Data to process Block Start

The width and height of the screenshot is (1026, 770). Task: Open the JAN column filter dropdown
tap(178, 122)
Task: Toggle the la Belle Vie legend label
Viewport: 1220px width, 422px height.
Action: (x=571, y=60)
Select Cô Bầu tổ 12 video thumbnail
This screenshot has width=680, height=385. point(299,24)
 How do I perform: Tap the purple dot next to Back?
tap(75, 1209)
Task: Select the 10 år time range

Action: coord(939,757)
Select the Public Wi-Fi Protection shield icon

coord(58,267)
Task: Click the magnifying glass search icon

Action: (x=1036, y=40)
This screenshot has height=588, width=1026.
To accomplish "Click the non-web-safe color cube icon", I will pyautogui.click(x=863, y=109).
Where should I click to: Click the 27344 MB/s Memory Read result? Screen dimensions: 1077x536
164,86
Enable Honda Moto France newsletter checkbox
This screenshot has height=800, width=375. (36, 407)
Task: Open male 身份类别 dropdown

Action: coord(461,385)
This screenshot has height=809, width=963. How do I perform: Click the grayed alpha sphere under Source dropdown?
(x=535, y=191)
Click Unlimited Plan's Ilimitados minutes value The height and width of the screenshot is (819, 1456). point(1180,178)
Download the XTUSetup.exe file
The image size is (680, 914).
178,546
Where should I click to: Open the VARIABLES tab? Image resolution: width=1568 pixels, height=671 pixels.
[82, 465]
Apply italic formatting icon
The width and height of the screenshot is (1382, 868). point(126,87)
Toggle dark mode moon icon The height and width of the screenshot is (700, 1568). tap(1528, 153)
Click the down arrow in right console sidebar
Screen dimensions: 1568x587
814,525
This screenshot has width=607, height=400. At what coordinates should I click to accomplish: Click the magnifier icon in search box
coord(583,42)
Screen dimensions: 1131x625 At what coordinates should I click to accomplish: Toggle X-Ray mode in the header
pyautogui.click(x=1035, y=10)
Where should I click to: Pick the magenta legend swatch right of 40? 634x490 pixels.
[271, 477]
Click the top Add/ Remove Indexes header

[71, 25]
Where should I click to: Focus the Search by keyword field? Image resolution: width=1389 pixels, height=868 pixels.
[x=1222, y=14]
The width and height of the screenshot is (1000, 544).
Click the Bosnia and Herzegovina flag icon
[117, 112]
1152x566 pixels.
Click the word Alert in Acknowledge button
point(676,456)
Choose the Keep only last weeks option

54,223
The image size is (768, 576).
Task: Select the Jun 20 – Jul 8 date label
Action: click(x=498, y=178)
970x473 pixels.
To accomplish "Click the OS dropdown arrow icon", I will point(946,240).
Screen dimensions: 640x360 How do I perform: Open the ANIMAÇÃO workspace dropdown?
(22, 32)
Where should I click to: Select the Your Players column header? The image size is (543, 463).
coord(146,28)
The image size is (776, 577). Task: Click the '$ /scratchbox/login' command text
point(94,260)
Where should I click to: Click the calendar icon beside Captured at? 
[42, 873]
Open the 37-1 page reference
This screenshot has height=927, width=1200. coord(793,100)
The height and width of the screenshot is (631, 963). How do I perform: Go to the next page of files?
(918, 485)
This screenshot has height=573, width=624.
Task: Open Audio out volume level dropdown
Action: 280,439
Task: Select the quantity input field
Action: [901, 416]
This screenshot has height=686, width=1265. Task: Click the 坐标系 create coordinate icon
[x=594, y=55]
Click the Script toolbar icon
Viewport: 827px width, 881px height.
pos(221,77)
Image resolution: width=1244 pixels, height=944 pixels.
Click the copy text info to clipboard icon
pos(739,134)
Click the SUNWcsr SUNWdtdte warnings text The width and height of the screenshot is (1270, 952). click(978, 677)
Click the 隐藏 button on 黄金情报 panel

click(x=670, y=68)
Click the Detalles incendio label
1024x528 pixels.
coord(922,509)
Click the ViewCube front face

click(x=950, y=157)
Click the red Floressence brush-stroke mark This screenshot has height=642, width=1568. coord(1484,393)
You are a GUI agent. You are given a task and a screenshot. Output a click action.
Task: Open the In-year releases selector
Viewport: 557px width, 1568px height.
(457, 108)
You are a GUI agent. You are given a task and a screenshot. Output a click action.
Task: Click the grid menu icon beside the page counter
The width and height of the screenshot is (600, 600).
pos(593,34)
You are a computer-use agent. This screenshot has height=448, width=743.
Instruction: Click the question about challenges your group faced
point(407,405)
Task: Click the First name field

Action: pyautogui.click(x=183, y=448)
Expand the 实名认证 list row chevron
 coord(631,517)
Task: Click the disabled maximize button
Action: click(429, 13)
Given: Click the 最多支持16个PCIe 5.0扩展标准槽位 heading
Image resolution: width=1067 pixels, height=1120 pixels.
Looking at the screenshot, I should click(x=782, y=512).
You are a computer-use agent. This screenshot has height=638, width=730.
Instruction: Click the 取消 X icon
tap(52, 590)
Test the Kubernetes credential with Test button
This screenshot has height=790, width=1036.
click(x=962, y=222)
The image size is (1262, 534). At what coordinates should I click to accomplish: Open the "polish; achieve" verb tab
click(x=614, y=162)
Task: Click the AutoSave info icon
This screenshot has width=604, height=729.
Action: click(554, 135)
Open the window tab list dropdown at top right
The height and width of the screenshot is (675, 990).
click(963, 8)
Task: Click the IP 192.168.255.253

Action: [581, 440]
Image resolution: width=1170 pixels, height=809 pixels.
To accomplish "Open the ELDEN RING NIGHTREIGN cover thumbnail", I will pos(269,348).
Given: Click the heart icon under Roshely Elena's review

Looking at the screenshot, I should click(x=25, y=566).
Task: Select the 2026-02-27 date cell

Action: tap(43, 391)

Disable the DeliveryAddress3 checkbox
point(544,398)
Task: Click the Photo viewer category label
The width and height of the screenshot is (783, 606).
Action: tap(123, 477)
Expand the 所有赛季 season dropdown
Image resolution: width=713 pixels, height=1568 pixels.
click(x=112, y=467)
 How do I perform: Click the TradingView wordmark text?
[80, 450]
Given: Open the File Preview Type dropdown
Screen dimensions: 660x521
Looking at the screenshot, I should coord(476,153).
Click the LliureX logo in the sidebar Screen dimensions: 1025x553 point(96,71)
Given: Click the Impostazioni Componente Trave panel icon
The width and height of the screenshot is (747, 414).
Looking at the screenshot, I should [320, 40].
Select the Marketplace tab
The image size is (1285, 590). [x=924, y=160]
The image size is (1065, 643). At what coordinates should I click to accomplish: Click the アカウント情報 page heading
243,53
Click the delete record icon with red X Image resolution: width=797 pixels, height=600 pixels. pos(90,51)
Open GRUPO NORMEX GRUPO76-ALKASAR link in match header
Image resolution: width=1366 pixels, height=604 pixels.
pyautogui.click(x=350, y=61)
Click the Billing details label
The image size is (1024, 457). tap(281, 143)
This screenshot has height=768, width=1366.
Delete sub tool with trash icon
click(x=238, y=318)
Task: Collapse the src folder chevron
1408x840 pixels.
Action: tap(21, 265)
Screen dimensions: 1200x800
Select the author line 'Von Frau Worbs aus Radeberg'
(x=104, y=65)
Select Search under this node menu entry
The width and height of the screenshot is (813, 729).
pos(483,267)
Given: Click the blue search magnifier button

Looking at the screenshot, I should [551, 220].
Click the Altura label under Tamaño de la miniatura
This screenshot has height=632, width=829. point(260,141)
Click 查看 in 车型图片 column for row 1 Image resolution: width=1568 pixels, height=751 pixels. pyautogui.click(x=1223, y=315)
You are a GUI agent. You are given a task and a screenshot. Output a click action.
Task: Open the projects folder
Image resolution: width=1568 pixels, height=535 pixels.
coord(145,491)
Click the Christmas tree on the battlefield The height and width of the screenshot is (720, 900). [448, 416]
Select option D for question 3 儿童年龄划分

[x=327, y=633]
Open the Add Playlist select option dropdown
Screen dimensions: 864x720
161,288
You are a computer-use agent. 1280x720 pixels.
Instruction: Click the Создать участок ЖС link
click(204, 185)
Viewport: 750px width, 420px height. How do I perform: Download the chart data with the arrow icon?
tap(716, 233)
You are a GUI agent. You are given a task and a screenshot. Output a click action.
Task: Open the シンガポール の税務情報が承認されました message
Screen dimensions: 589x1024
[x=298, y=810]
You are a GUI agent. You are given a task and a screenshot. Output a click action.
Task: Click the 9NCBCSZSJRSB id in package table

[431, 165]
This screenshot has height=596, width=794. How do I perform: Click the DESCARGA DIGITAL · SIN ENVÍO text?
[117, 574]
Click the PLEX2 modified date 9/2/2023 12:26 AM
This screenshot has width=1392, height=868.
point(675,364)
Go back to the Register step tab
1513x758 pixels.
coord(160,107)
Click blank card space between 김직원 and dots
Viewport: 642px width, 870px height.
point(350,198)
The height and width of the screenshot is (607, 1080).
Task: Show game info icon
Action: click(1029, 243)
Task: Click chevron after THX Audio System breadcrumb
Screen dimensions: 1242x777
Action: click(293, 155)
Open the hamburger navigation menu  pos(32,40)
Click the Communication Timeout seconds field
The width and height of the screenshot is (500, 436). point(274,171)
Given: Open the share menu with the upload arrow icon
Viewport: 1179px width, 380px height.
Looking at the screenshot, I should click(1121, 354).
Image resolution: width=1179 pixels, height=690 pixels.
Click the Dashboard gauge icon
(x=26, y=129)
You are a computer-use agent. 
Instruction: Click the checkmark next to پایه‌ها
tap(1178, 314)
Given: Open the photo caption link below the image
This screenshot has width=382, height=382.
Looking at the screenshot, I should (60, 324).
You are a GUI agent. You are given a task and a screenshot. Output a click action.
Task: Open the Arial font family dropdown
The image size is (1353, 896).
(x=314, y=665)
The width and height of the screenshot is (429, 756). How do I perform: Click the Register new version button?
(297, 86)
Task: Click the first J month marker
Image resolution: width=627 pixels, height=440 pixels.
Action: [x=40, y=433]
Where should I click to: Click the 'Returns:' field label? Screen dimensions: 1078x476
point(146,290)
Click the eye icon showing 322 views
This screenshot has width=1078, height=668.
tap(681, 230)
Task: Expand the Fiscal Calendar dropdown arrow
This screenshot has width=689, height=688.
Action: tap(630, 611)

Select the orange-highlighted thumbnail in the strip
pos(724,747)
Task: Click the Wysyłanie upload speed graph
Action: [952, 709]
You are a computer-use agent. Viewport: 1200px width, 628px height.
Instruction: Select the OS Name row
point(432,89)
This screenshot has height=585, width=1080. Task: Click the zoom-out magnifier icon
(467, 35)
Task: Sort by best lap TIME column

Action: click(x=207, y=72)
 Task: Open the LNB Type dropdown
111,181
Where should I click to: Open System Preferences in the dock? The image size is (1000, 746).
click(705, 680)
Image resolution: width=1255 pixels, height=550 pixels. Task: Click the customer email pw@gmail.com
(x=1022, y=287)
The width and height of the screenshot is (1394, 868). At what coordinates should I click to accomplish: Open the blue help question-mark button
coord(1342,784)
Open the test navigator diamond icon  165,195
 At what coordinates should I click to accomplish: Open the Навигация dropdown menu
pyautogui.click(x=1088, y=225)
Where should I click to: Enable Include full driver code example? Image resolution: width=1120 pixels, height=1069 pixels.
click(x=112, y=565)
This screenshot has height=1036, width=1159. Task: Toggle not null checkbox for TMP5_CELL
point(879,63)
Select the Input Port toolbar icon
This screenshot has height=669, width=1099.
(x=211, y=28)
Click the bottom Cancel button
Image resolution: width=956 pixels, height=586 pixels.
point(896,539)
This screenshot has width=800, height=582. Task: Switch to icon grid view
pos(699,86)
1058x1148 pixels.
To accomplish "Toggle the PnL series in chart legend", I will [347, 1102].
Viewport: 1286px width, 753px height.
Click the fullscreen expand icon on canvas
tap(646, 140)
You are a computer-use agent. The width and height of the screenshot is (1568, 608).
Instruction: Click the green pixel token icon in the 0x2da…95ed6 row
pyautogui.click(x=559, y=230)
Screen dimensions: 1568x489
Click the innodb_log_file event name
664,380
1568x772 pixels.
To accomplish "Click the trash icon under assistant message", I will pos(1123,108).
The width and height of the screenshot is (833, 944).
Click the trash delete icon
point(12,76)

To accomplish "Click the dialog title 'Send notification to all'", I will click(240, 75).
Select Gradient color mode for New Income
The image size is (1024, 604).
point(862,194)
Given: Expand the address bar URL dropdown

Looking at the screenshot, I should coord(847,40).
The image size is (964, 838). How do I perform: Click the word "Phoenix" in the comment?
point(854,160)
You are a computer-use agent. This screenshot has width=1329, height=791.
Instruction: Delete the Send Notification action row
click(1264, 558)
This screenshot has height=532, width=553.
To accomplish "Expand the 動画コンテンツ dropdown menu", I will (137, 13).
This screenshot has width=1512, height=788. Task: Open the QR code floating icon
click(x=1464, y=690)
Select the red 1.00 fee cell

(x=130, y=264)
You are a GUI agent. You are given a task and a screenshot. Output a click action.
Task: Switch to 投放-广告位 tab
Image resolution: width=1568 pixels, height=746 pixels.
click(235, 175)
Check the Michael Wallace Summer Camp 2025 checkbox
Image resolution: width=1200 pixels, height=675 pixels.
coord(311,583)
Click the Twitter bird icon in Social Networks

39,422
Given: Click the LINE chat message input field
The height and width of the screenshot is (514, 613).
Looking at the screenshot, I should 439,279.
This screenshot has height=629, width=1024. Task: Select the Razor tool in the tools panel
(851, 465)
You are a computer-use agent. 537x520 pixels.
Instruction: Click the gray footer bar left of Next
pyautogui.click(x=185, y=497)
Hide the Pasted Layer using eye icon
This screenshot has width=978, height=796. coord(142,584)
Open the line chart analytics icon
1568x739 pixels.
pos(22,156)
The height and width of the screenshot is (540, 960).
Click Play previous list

Data to process Block End

### Work to complete
Go through the data above and return each line containing the string "folder".

### Finished exercise
Task: Collapse the src folder chevron
Task: Open the projects folder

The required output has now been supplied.